2. Decide who to contact. Check each report for the error. You will want to send a letter to each agency reporting the error.

3. Identify yourself. Prepare a sheet with all of your identifying information. The sheet should include:

a. Your full name, social security number, and date of birth.

b. Your current address and each address at which you have lived during the last 7 years, along with the dates you lived at each address.

c. Any other names you have used during the last 7 years and the dates you used those names.

d. A photocopy of your current drivers license.

You should make several copies of this sheet and include it with every letter you send to a credit reporting agency. You don’t need to include this sheet with letters to creditors. This is particularly important if your problem involves identity theft or someone else’s accounts on your report. Here is an example of a Identifying Information Sheet.

4. Write the letter. Write a letter to each credit bureau asking for correction of the error. In your letter you should:

a. Identify the error. Give the name of the creditor and the account number and explain why the report is wrong.

b. Attach any documents you have that support your position.
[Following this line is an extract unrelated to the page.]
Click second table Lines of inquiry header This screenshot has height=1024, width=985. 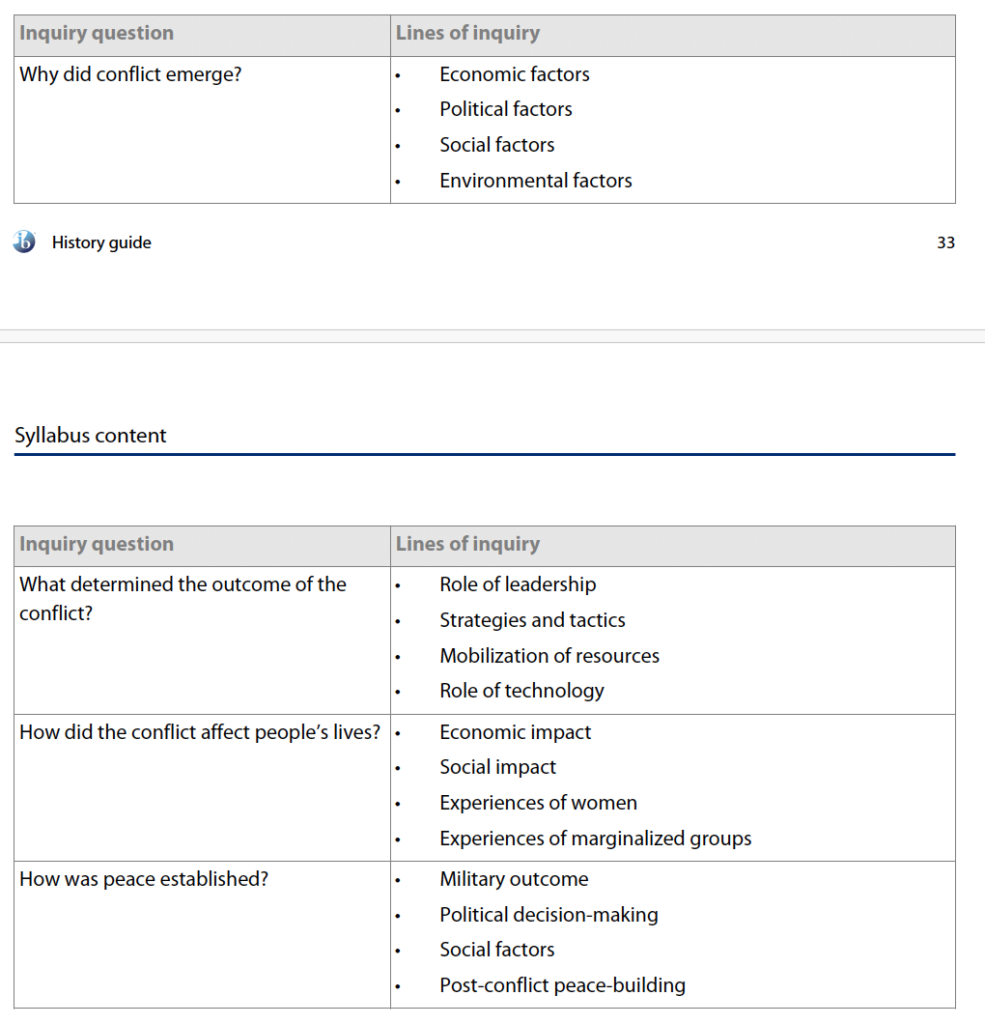[468, 544]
Your goal is to make your case so clearly that no one can reasonably disagree with you.

c. Ask the credit bureau to investigate the dispute as required by the Fair Credit Reporting Act and to provide you with copies of whatever information they receive during their investigation.
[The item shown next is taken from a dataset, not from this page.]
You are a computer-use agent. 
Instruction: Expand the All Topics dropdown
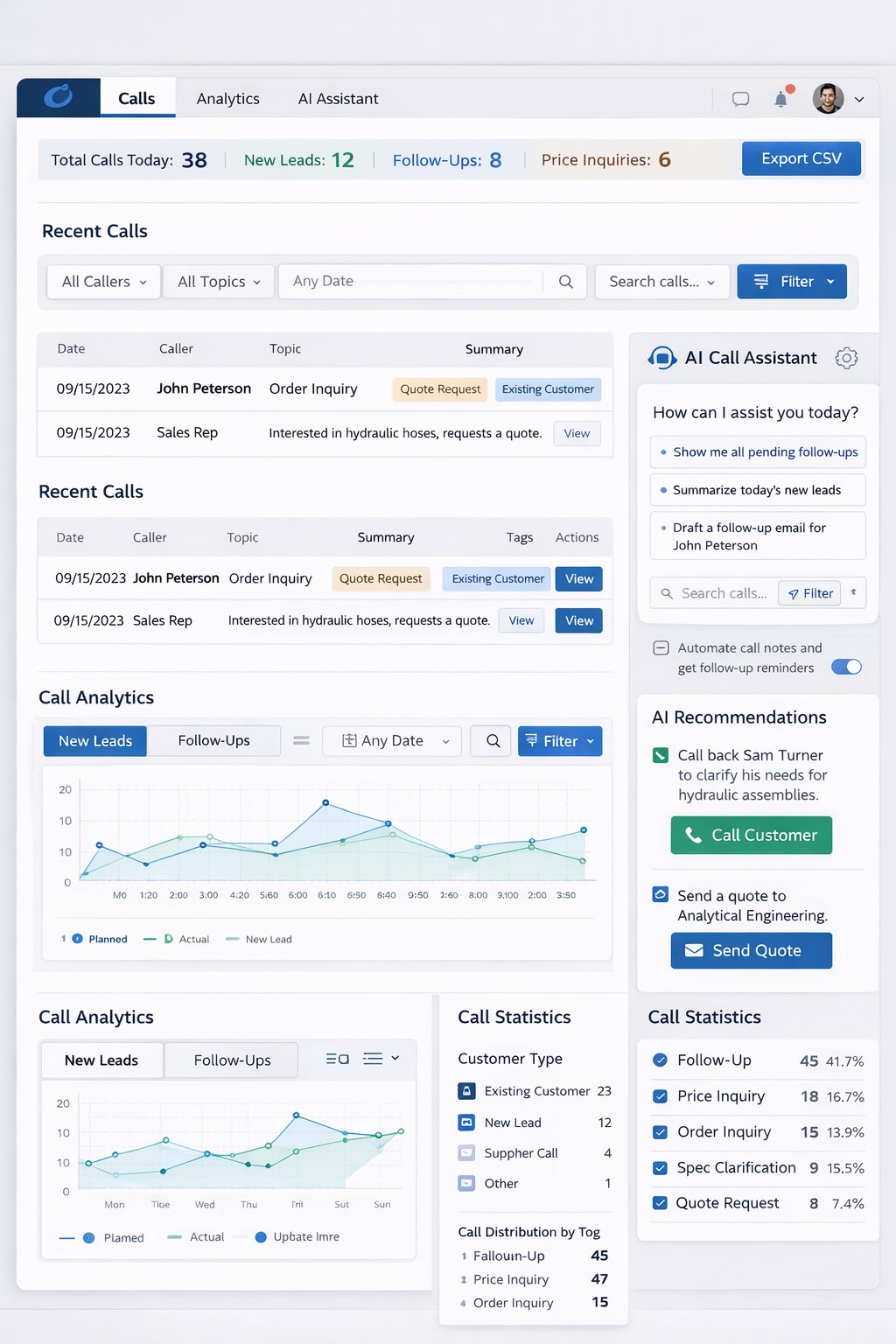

d. Ask the credit bureau to remove the incorrect information and to provide you with a corrected copy of your report.

e. Make sure the credit bureau understands the consequences of failing to act. If you have been denied credit tell them about the denial in detail. If you are planning to apply for credit, tell them about that as well.

Here is an Example of a Dispute Letter to a Credit Reporting Agency.
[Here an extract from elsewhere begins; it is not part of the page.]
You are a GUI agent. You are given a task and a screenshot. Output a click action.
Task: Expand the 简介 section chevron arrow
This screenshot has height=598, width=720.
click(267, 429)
5. Do not make a frivolous or false dispute. Unscrupulous and ill-informed credit repair companies are advising consumers to game the system. They claim that by disputing every negative item, even the correct items, you can play the percentages and substantially improve your credit. Don’t do it. Imagine being cross-examined in court about everything you put in your letter. If you have to sue, you can be sure that you will be. If you have gamed the system or lied to get information off of your report, the jury will not believe what you have to say about the real errors.

6. Send the letters by certified mail. You need proof your letter was received. A certified letter has a postcard attached to it that is signed by the recipient and mailed to you so that you will have proof that your letter was actually received. If you don’t know how to fill out the certified mail forms, any postal clerk can help you.

7. Send a copy to the creditor making the false report. Sometimes the credit reporting agencies don’t send everything you send to them along to the creditor. They may just send a summary or even nothing at all. You want the creditor to have everything it needs to understand your dispute. The only way to be sure this happens is to send it yourself. If you do, they won’t be able to blame the credit reporting agency for not giving them enough information to investigate the dispute.

8. Follow up promptly. If the credit reporting agency contacts you requesting more information about your dispute, provide it as quickly as you can. Again, you should use certified mail to prove that you responded. The agency may use any delay in your response as a reason for closing your dispute without investigating it. Don’t give them the opportunity to do that.


You should receive a response within 30 days. If the credit bureau is unable to confirm that the entry is correct, they must remove if from your report.